Eric Heatherly

ERIC HEATHERLY FREELY ADMITS HE’S HARD-headed and it’s a good thing. After more than a decade of hitting the pavement in Nashville, most artists in his situation would have eitherquit the town or caved to the wants of the country music machine. But Heatherly stubbornly stuck to his guns, never compromising his integrity, and forced Music City to realize that there’s more to country than cowboy hats and big belt buckles. He’s proven that with the success of his first single, a unique version of “Flowers On The Wall,” off his Mercury debut, Swimming in Champagne.

From his rockabilly flair to his grassroots work ethic, the singer/songwriter/lead guitarist never represented typical Nashville. The native Tennessean arrived in the city in 1990 (at age 19) during the “big hat boom” as he called it. Labels were looking for more Clint Blacks and Garth Brookses.

“Here I come with a guitar hanging around my neck, slingin’ guitar solos in their face and writing these hillbilly, rockabilly stylish songs and that’s the last thing they wanted,” Heatherly told POLLSTAR. “So I had no choice after knocking on all the doors but to just hit the club scene and just keep pounding it out night after night.”

While working up to three day jobs, Heatherly played downtown nightly for tips. By about 1997, people were waiting in lines outside clubs to see him. Suddenly, all those record reps who had rejected him started coming around. “They’d walk in there and I’d be playing five hours worth of original songs and everybody singing every word to them,” Heatherly said.

It’s not as if he hadn’t been offered deals before. They just all came with a catch replace the bowling shirts and traditional-influenced songs with the 10-gallon hat and novelty tunes. “They were just an executive’s fabrication of what he thought I should be not what I am, which is just kind of a meat and potatoes kind of roots guy,” Heatherly said.

That’s not to say passing on offers was easy. “I tell ya, it brought me to tears a couple of times because I’d be running seven flights of parking garages going to get some guy’s Cadillac for a handful of nickels and pennies and then know that I’ve got a couple record deal offers down the street.”

How sweet it was when things finally took a 180-degree turn. The labels that had previously rejected Heatherly were hovering, witnessing his regular gig at Tootsie’s Orchid Lounge where people were crammed in, sweating all over each other, dancing on the bar and going insane.

“And then on [the record reps’] way out the door, they’d be dropping their shiny, slick business card into my tip jar and giving me that classic wink with a big ol’ cigar in their mouth and I’m like, ‘Yeah, right. … You’re playing my game now.’ So I didn’t follow up with any of them because I had already seen them, they’d already lied to me, I’d already done that song and dance. I was determined I was just gonna create my own atmosphere and when the right thing came along, I’d take it.”

That thing turned out to be Mercury Nashville. The label had changed since Heatherly was turned down by its previous chief. Under current president Luke Lewis, the company had become known for signing unique acts and letting them do things their own way.
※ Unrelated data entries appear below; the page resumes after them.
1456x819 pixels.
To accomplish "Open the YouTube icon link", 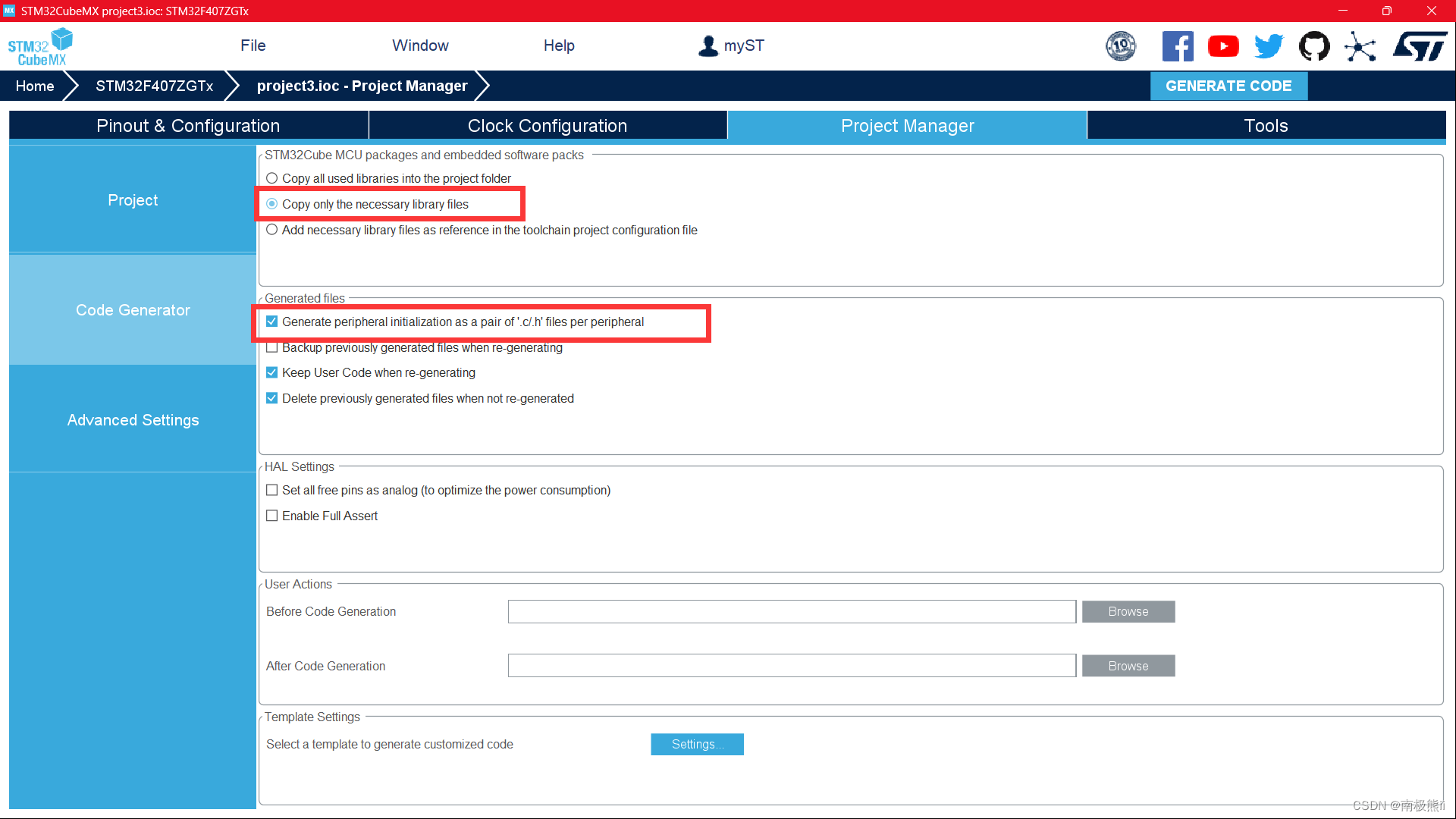I will pyautogui.click(x=1222, y=46).
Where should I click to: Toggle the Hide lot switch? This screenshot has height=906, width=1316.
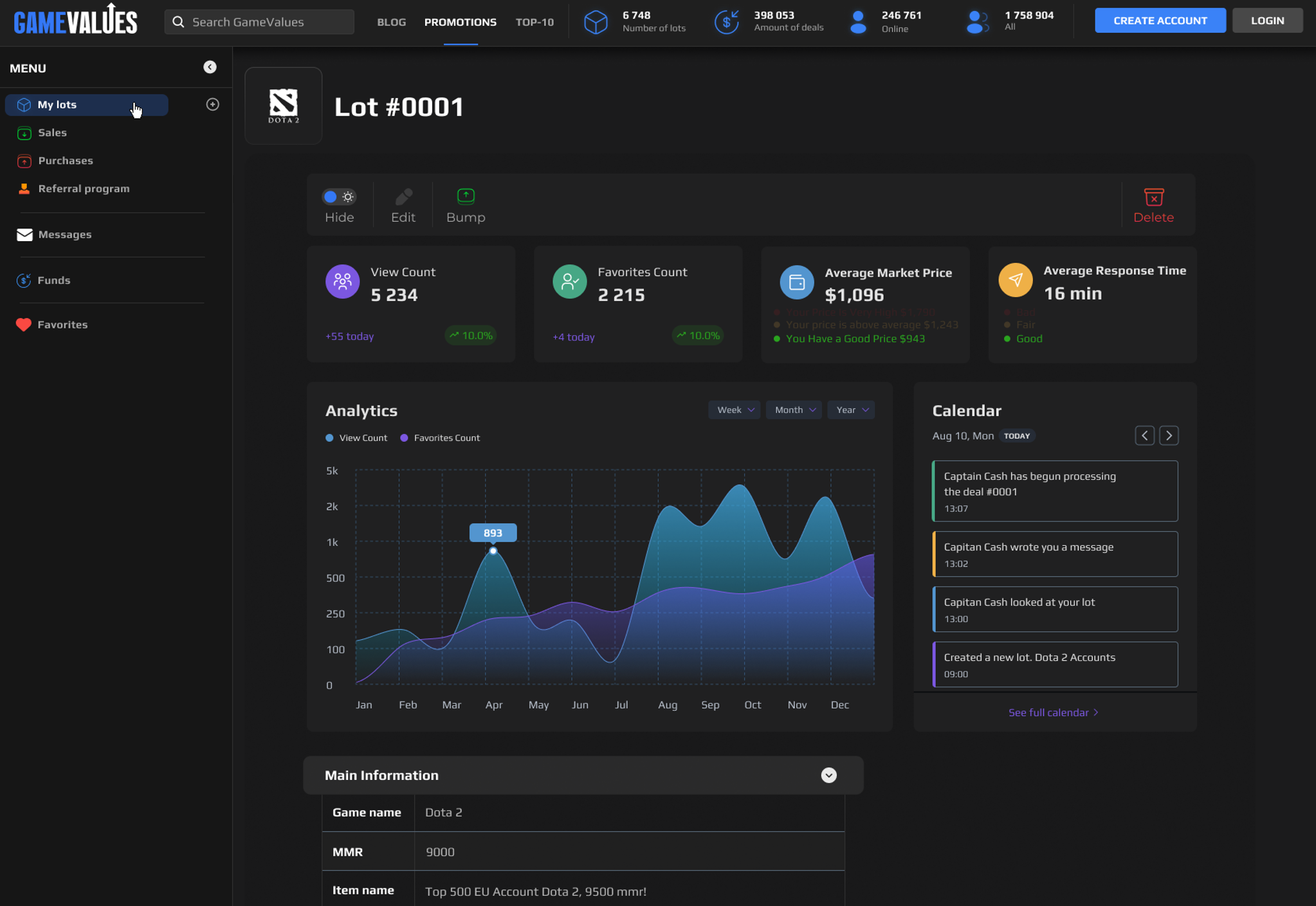339,197
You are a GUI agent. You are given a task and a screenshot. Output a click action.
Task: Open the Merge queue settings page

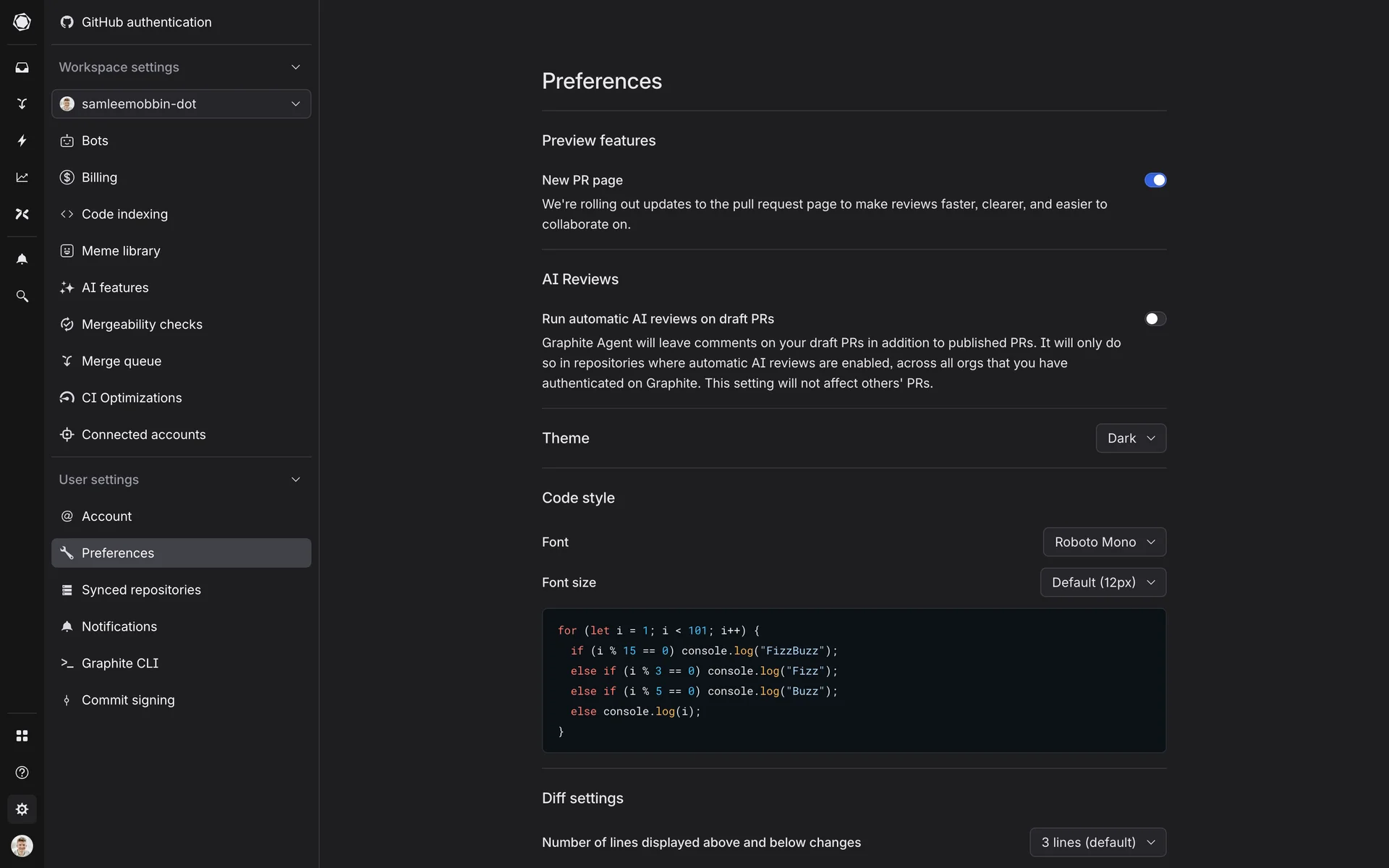(122, 361)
The Mercury team had snuck into Tootsie’s incognito to watch Heatherly several times. One night after a gig, Lewis walked Heatherly outside where the performer’s ’55 Chevy was parked. The exec asked to take a ride. Heatherly burned rubber in four gears and Lewis made him an offer he couldn’t refuse: “Let’s go make some history. … I want you to use your own band and your own songs and do it your way.”

Eric Heatherly

Heatherly’s managers, Bobby Roberts and Steve Goetzman, were equally impressed with the artist’s work ethic, intelligence and incredible live show. But they attempted to stay level- headed and control their excitement.

“We agreed that we would not offer him anything that we just wanted to get to know him a little bit better and see what he was about,” Goetzman told POLLSTAR. “So he came in dressed and looking like a star, which is what he always does onstage or offstage. I guarantee that he wasn’t on Bobby’s couch 15 minutes and we were offering him a management contract.”

The Heatherly team has since lived happily ever after except for one minor glitch the choice of debut single. Heatherly’s version of “Flowers On The Wall” the only cover on the album always raised the roof off Tootsie’s. When Mercury chose it as the first single, “I frickin’ just lost it because I didn’t want to be known as a cover-tune guy,” he said. “To write 300 original songs, to spend 10 years trying to get a record deal and to come out with a cover tune was like my nightmare come true.”

After his managers calmed him down, Heatherly began to realize that debuting with a cover tune wasn’t the end of the world. “In hindsight, they were right and I was totally wrong because this version has knocked down mountains for me,” he admitted.

Now that he’s standing on solid ground, it’s time for touring and more touring, which is fine with Heatherly because the live performance is what he lives for. And like some of the legends that have influenced him namely Johnny Cash and Jerry Lee Lewis Heatherly is always spontaneous.

“I never walk out with a set list or plan a show out. I wing it from top to bottom,” he said. That may make things a bit more challenging for his band and the lighting and sound techs, but they love it, and so do Heatherly’s fans.